Data for this task –
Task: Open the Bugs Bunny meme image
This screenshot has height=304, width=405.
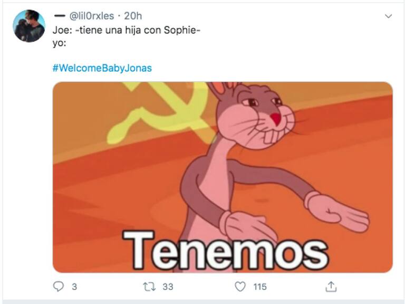Action: coord(223,177)
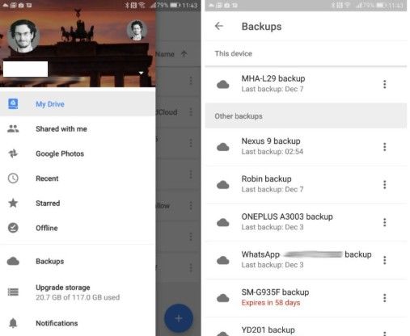
Task: Expand the account switcher dropdown arrow
Action: pos(141,73)
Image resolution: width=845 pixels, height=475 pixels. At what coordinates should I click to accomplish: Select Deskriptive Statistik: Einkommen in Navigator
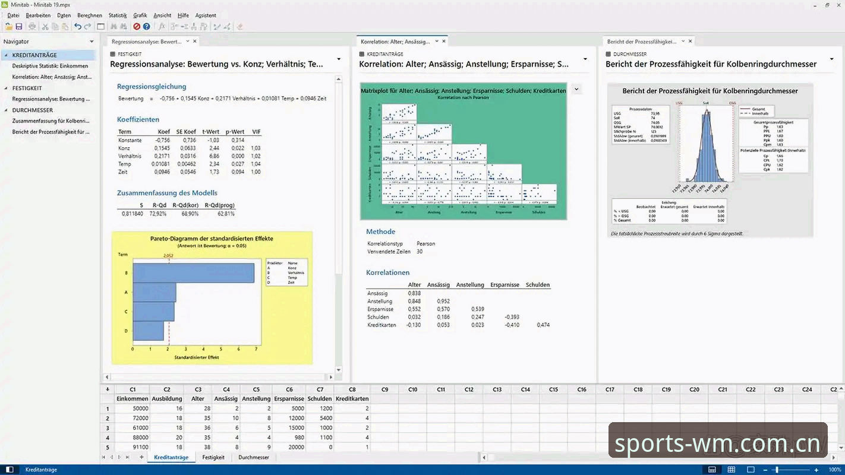[50, 66]
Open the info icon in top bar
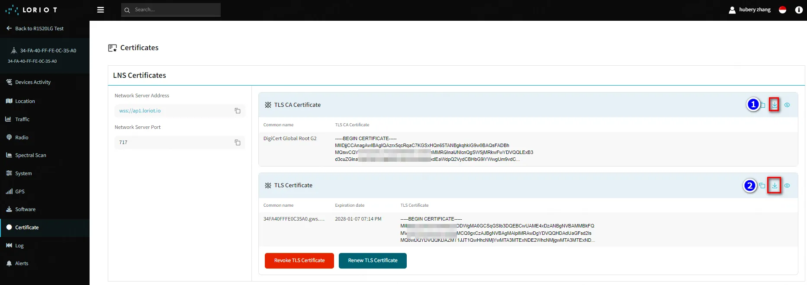Screen dimensions: 807x285 (799, 10)
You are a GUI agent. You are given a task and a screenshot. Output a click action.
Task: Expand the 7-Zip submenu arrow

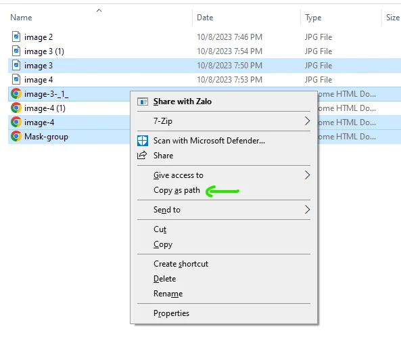(307, 120)
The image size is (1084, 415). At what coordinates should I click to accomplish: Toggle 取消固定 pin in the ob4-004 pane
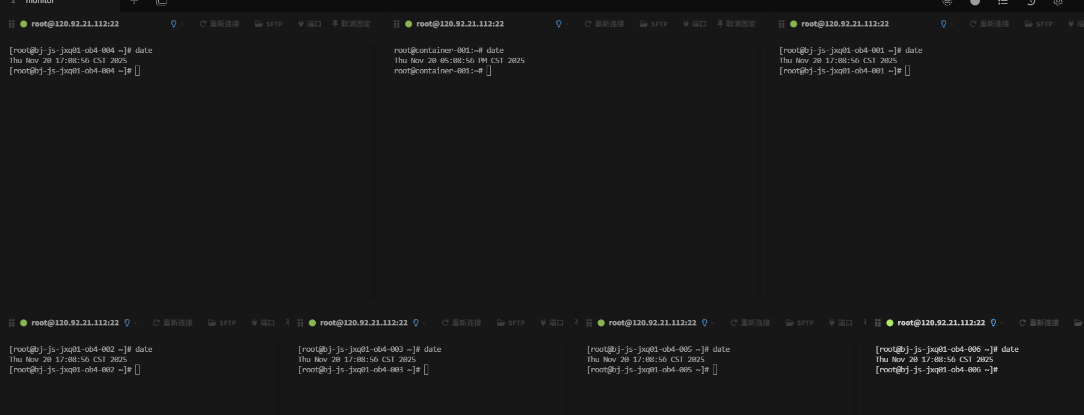351,24
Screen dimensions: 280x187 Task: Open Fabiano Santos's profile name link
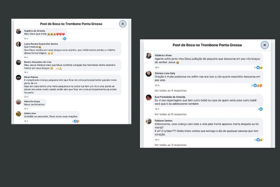(163, 121)
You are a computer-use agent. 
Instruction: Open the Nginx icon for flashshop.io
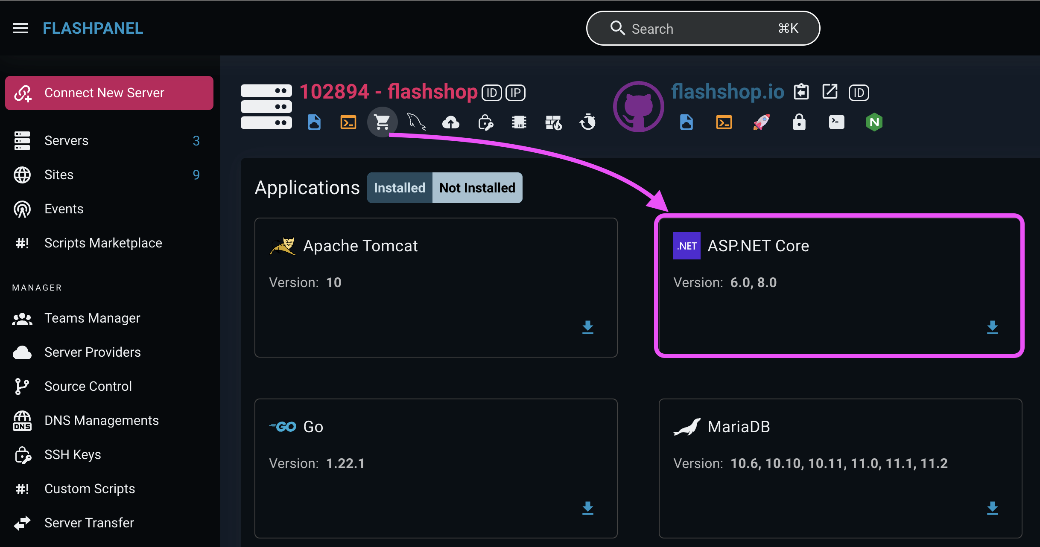(874, 122)
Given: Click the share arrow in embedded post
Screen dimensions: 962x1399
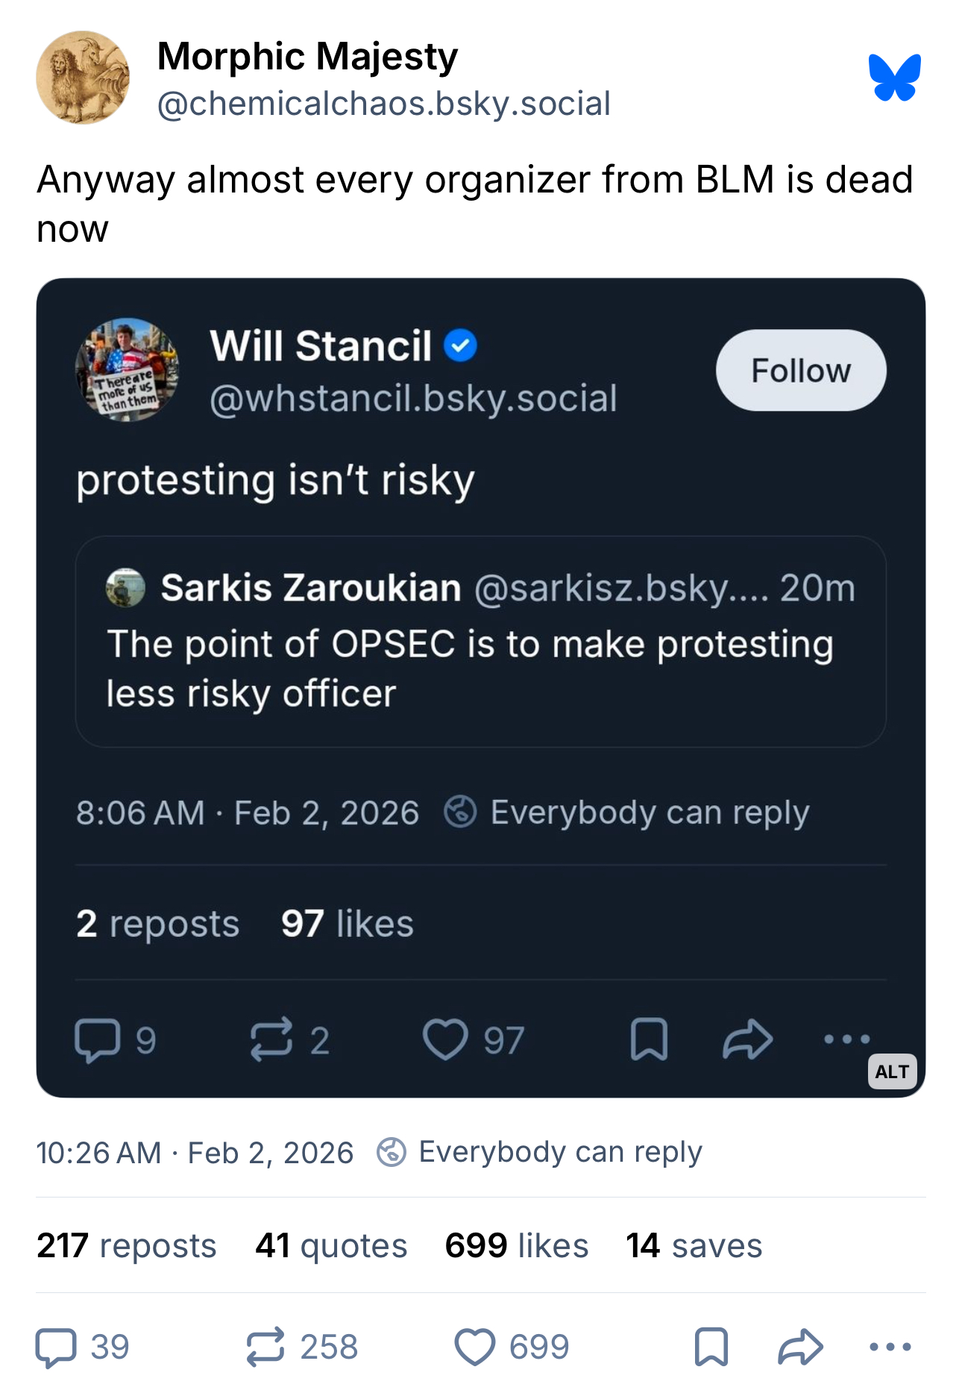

What is needed – Render all of the data above as a numbered list, one line per item, skipping blank lines and leaving out the pictures.

Reply –
1. Task: Open the Bugs Bunny meme image
2. This screenshot has height=304, width=405.
3. Action: coord(223,177)
4. Task: Expand the account switcher dropdown arrow
5. Action: pos(141,73)
6. Image resolution: width=845 pixels, height=475 pixels. At what coordinates should I click to accomplish: Select Deskriptive Statistik: Einkommen in Navigator
7. [50, 66]
8. Open the info icon in top bar
9. Screen dimensions: 807x285 (799, 10)
10. You are a GUI agent. You are given a task and a screenshot. Output a click action.
11. Task: Expand the 7-Zip submenu arrow
12. (307, 120)
13. The image size is (1084, 415). At what coordinates should I click to accomplish: Toggle 取消固定 pin in the ob4-004 pane
14. 351,24
15. Screen dimensions: 280x187 Task: Open Fabiano Santos's profile name link
16. (163, 121)
17. You are a computer-use agent. 
18. Instruction: Open the Nginx icon for flashshop.io
19. (874, 122)
20. Given: Click the share arrow in embedded post
21. Screen dimensions: 962x1399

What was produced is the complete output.